Préoccupations de confidentialité des données
La question de savoir ce qui se passe avec les données collectées avant que les utilisateurs ne se désinscrivent ou n'achètent un abonnement, et après qu'ils ont résilié leur abonnement, est un sujet de préoccupation majeur. L'incertitude qui entoure la conservation des données pose de sérieux problèmes de confidentialité. Les utilisateurs peuvent, sans le savoir, créer une empreinte numérique qui subsiste, même s'ils décident par la suite de retirer leur consentement.
Cette situation soulève des questions graves quant à la transparence et à l'honnêteté des entreprises en matière de traitement des données. Les consommateurs ne savent pas vraiment ce que signifient leurs choix, surtout dans une situation où ils ont souvent l'impression d'être exploités.
Le contexte réglementaire ou comment ce système a-t-il pu voir le jour ?

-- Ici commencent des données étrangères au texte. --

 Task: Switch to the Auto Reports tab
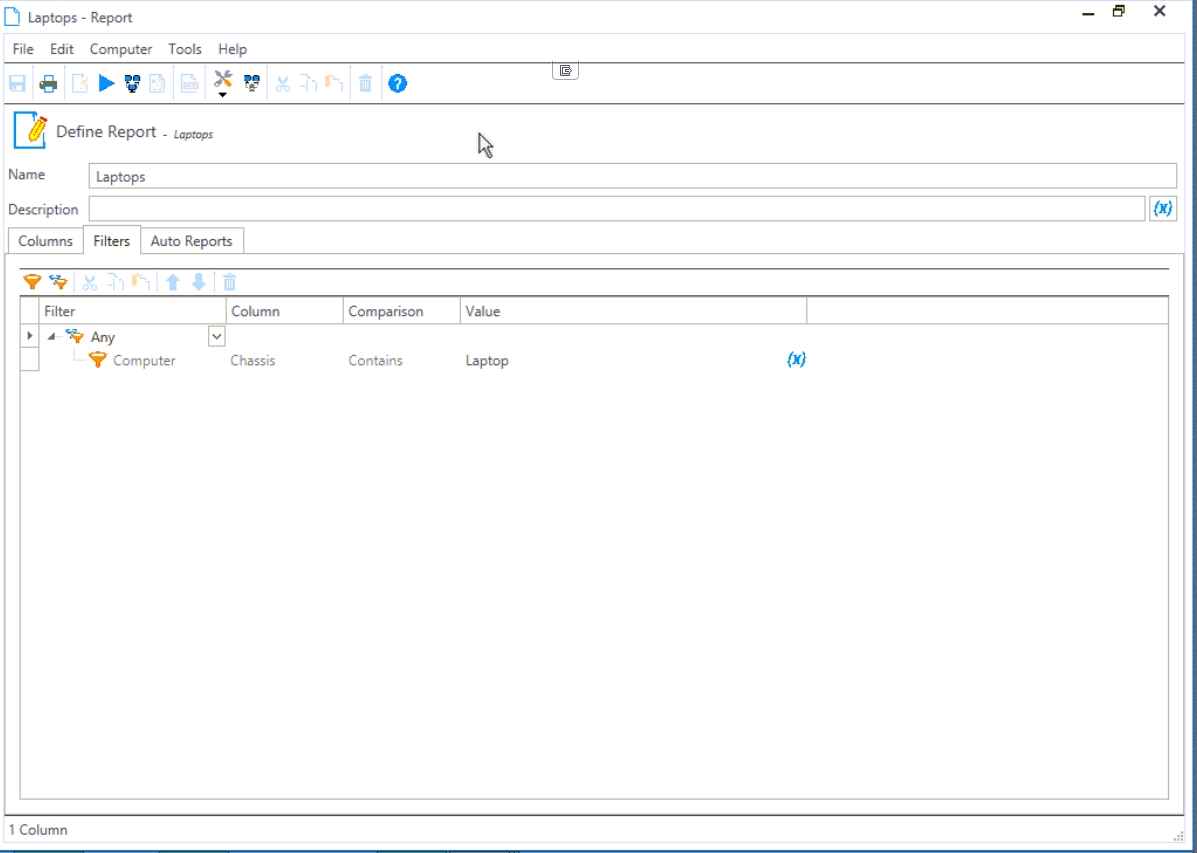(191, 241)
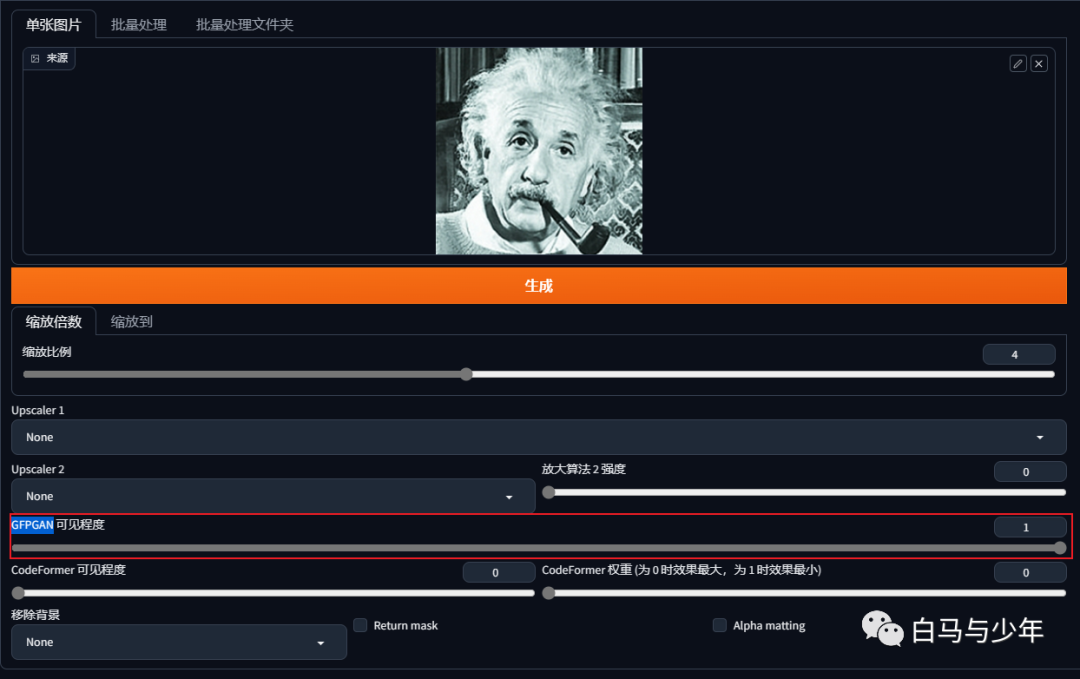Switch to the 批量处理 tab
Screen dimensions: 1080x679
pyautogui.click(x=139, y=25)
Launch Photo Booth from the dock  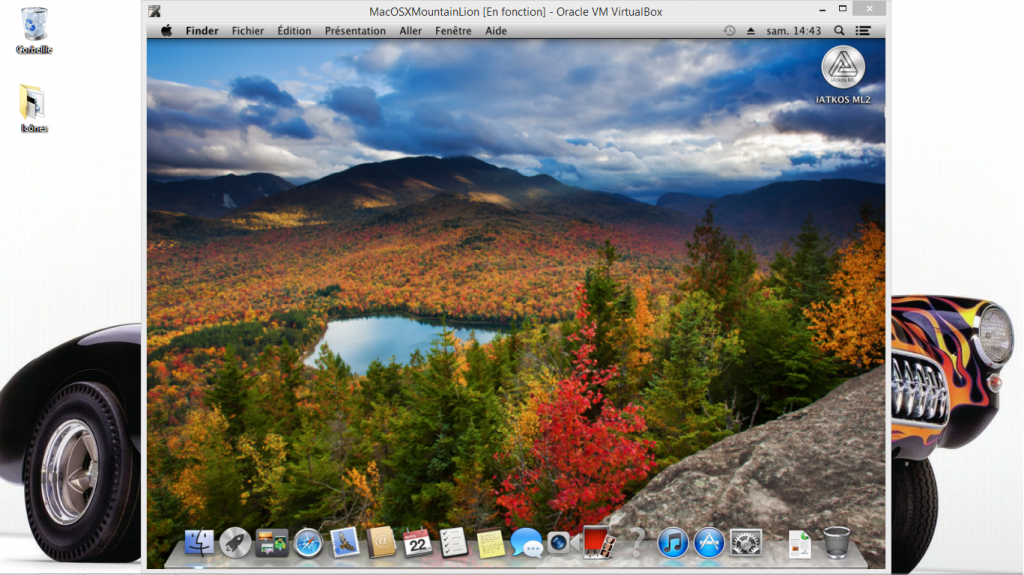(598, 543)
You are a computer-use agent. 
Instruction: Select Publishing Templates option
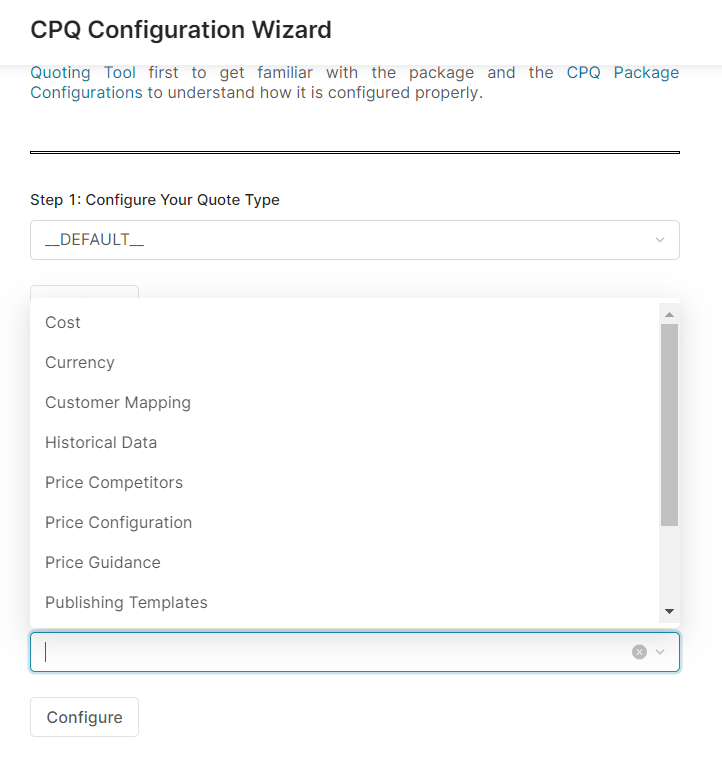click(126, 602)
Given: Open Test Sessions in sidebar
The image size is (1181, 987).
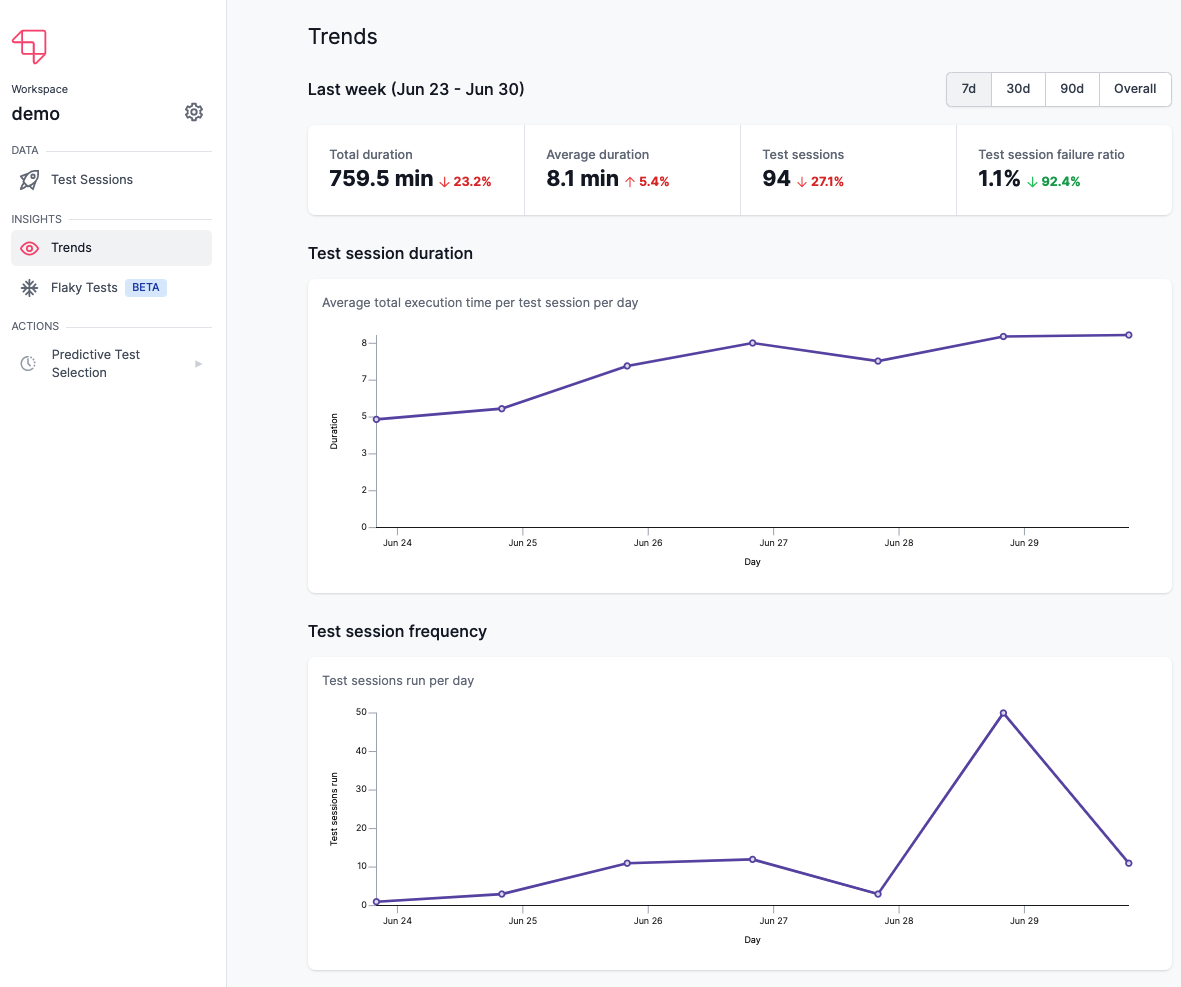Looking at the screenshot, I should pos(92,180).
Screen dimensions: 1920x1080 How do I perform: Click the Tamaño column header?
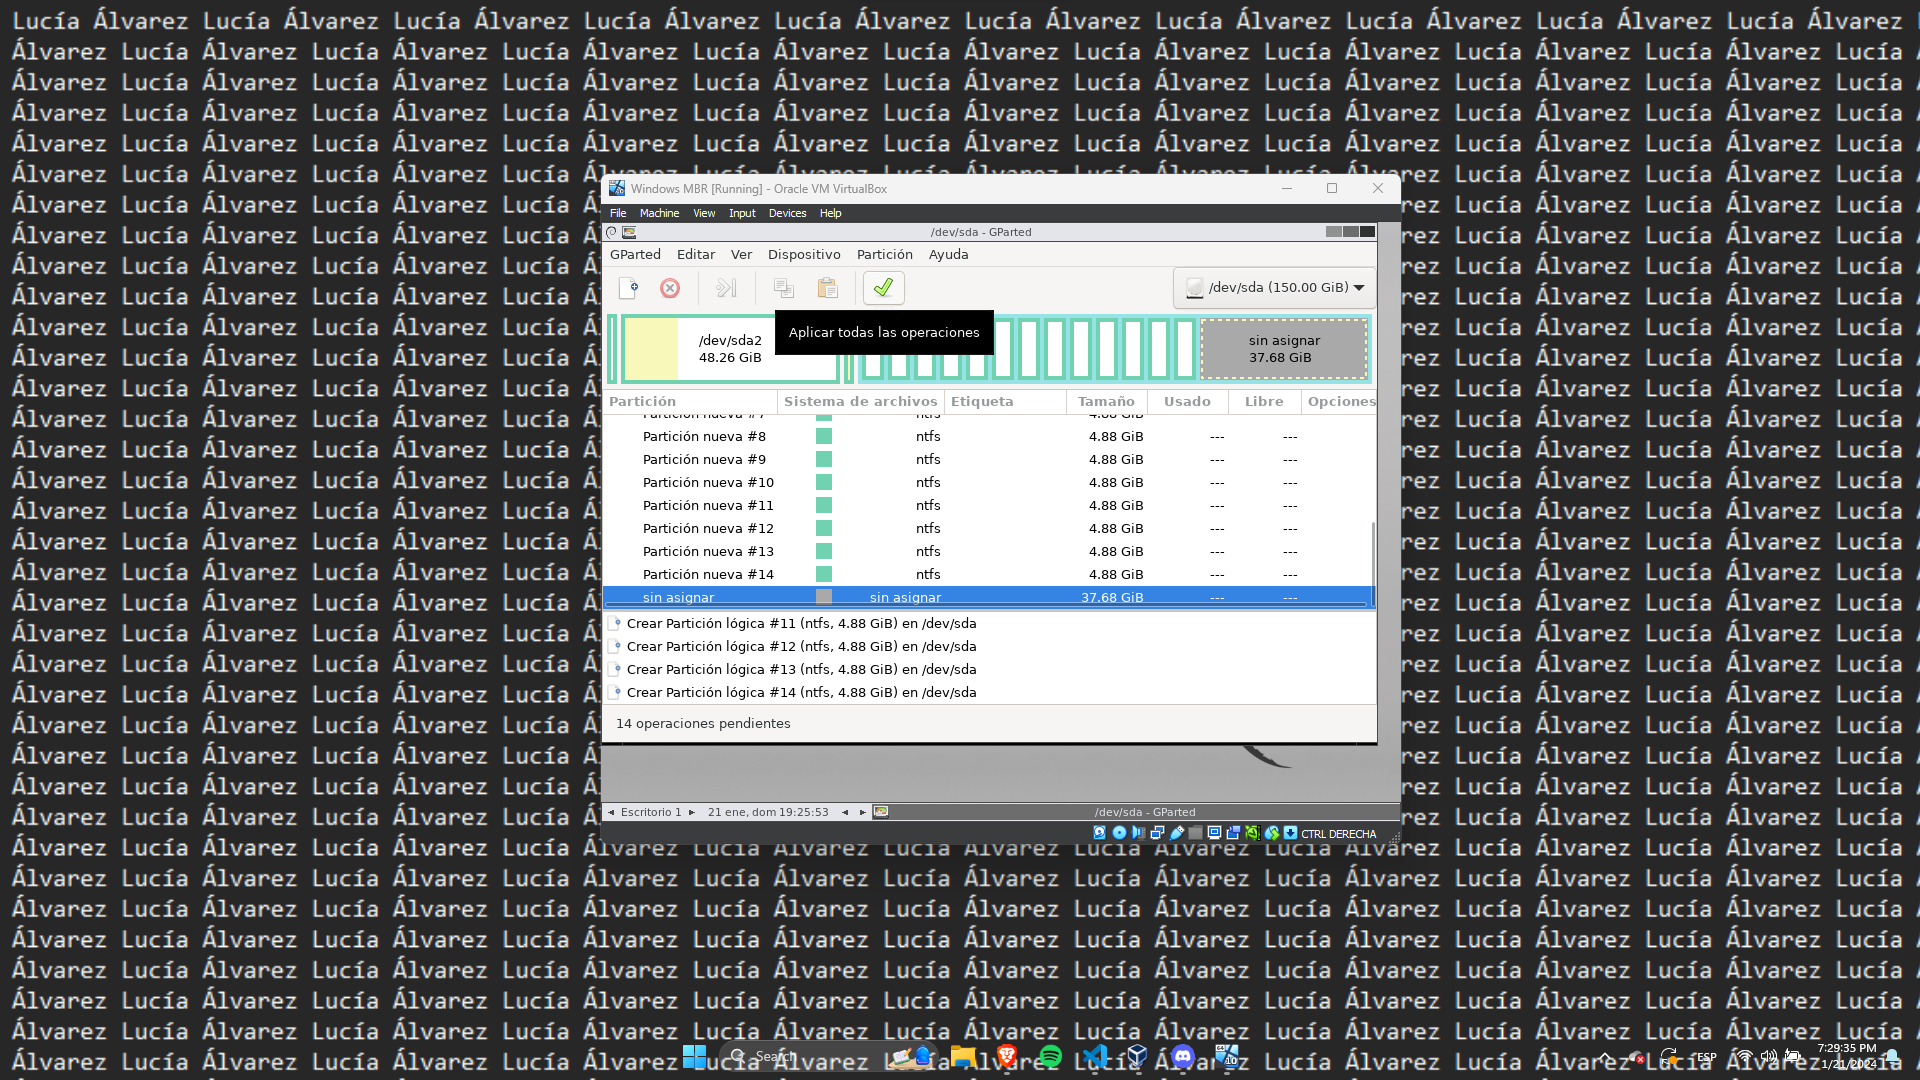click(1105, 402)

L'Information Commissioner's Office (ICO), l'organisme indépendant qui supervise la protection des données au Royaume-Uni, a suggéré que ce modèle s'inscrivait dans le cadre des lois sur la protection des données, ce qui signifie que la tarification basée sur le consentement pourrait être autorisée.
Toutefois, l'ICO a également souligné que le consentement doit être "librement donné" et "pleinement informé", ce qui soulève quelques points d'interrogation compte tenu des tarifs et des limites des abonnements concernés. Alors que les éditeurs s'efforcent d'augmenter les taux de consentement dans un contexte de baisse des recettes publicitaires, l'intégrité réelle du choix de l'utilisateur est menacée.
En bref, alors que le modèle "consentir ou payer" prétend donner plus de pouvoir aux lecteurs, il ne crée qu'une illusion de choix qui pourrait nuire à la confiance des consommateurs et à l'avenir du journalisme. De nombreux utilisateurs préfèrent s'en tenir aux bloqueurs de publicité plutôt que de payer pour un service qui ne répond pas entièrement à leurs besoins.